══ Data to examine

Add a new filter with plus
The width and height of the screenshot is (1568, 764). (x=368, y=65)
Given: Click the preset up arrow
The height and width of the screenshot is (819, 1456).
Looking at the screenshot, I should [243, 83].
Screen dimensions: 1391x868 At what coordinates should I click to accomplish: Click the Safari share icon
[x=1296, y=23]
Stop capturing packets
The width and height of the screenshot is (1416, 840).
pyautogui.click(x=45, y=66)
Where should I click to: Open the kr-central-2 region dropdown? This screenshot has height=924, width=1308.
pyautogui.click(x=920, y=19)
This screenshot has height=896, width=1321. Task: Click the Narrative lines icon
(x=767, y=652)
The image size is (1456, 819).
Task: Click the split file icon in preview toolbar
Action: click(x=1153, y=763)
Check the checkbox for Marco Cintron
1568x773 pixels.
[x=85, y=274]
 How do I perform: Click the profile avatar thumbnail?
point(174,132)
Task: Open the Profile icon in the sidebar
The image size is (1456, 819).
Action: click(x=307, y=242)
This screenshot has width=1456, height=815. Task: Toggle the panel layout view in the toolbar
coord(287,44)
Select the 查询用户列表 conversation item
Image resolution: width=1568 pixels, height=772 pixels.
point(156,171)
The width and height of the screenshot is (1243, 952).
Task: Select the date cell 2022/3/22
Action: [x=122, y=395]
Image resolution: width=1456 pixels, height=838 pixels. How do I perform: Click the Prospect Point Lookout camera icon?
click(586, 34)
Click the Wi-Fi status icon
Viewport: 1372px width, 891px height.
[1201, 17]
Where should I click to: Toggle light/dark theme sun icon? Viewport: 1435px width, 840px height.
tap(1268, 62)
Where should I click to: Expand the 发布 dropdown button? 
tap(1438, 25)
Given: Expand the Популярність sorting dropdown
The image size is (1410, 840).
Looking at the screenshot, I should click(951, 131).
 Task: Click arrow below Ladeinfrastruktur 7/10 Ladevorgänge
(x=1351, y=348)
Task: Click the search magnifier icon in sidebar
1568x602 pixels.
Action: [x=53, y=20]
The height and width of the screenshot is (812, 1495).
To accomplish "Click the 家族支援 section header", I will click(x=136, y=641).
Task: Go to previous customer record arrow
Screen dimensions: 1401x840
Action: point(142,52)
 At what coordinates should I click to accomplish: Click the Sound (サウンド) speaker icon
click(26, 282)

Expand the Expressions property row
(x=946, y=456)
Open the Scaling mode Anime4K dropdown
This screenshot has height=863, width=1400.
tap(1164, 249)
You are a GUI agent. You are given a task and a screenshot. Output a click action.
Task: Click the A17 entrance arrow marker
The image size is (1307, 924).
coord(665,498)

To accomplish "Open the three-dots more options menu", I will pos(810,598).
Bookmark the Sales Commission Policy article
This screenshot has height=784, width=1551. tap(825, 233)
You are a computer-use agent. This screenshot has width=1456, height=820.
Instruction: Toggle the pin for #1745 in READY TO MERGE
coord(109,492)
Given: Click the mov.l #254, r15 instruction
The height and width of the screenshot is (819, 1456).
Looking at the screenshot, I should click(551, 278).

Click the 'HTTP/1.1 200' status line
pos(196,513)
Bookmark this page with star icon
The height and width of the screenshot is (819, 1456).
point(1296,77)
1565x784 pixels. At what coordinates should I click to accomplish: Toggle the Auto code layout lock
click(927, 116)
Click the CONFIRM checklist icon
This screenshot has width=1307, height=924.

════

Work to complete
Would you show each line of the material above that contains the string "will"?

Worked solution
To accomplish "Click the 家族支援 section header", I will click(x=136, y=641).
To accomplish "Open the three-dots more options menu", I will pos(810,598).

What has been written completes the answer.